> **Your goal**
Continue the passage about Pérez Zeledón canton in Costa Rica, starting right after its final sentence.
(Document passage)
Canton in San José province, Costa Rica

Pérez Zeledón is the nineteenth canton of the province of San José in Costa Rica, located in the Brunca Region. It is the sixth-most populous canton in the country and is the 7th largest by area. The capital of the canton is San Isidro de El General.

The Río Savegre establishes the canton's boundaries on the northwest, the Río Guabo and a series of coastal mountain ranges on the southwest and south, and the peaks of the highest mountains of the Cordillera de Talamanca (Talamanca Mountain Range) on the east. In the middle of the canton, the Río General, from which the canton's capital city takes its name, runs north to south.

== History ==
Pérez Zeledón was created on 9 October 1931 by decree 31. It originally had four initial districts: Ureña, El General, Daniel Flores, and Rivas, with Ureña being the capital.

===Early Costa Rican Settlements===
Near the end of the 19th century, between 1870 and 1899, quite a few families lived in El General valley. The hamlets (Spanish: Caseríos) of El General, Palmares, Rivas, and Ureña were further populated from 1900 onward.

The Caserío area of Ureña grew significantly. By 1911, during Ricardo Jiménez Oreamuno's administration, the Refuges of Ojo de Agua, El Cerro de la Muerte, and División were established. These refuges would further advance the growth of the region known today as Pérez Zeledón and El General Valley.
(End Document passage)
(Data excerpts)
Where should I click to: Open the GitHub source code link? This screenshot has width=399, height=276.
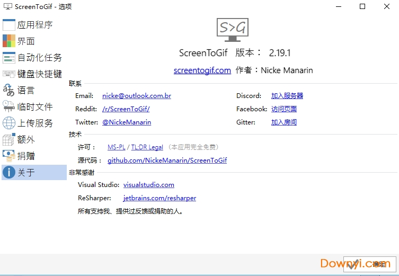(x=167, y=160)
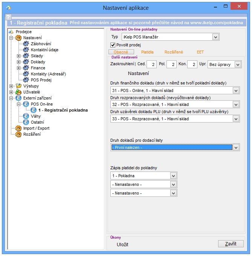Click the POS Prodej gear icon
This screenshot has height=256, width=252.
(26, 80)
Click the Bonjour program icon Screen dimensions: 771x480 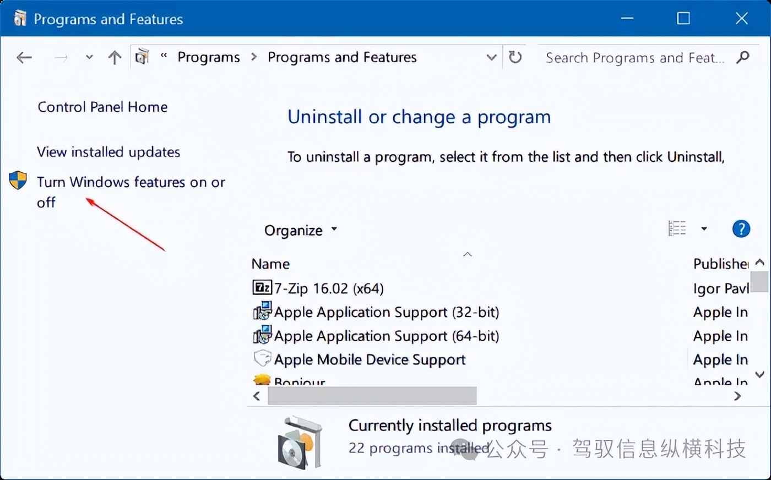[262, 380]
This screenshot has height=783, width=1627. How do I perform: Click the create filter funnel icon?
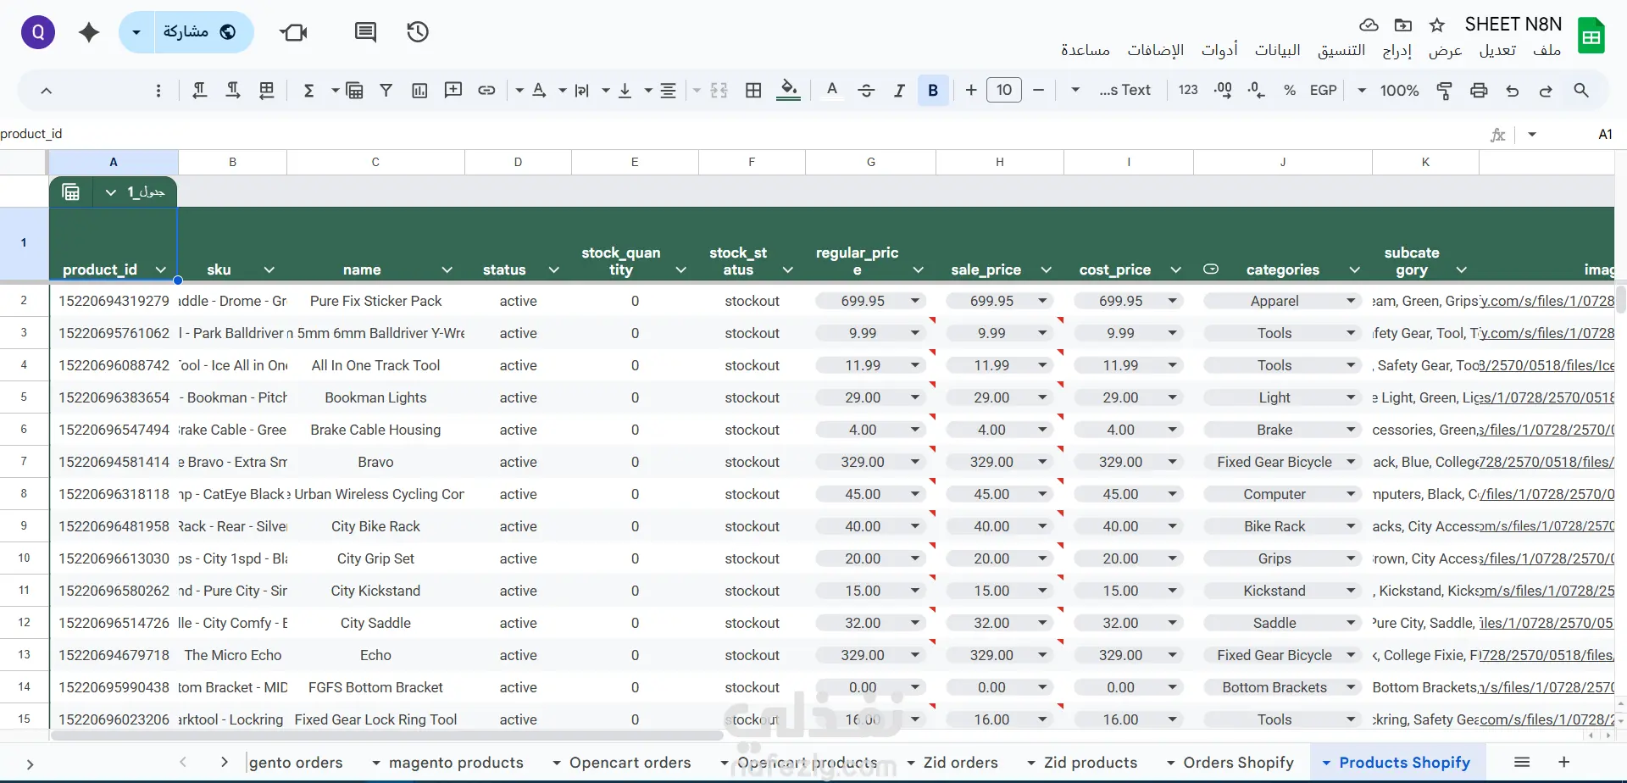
(End Data excerpts)
> **Result below**
===Costa Rican Civil War===
San Isidro de El General, Pérez Zeledón's capital, was awarded the recognition of Ciudad Mártir, regarding the civil war of 1948, as established by Decree Nº274. This decree established official legal recognition of the city's participation in the civil war of 1948. A section of the decree states (in Spanish):

la Junta Fundadora de la Segunda República, apreciando el noble esfuerzo y la valiosa contribución de San Isidro de El General, se siente obligada a hacer un público y oficial reconocimiento de tan loable conducta para que de ninguna manera quede ella relegada al olvido, sino que constantemente sea exaltada como merecen los grandes hechos dignos de vida eterna en los fastos nacionales.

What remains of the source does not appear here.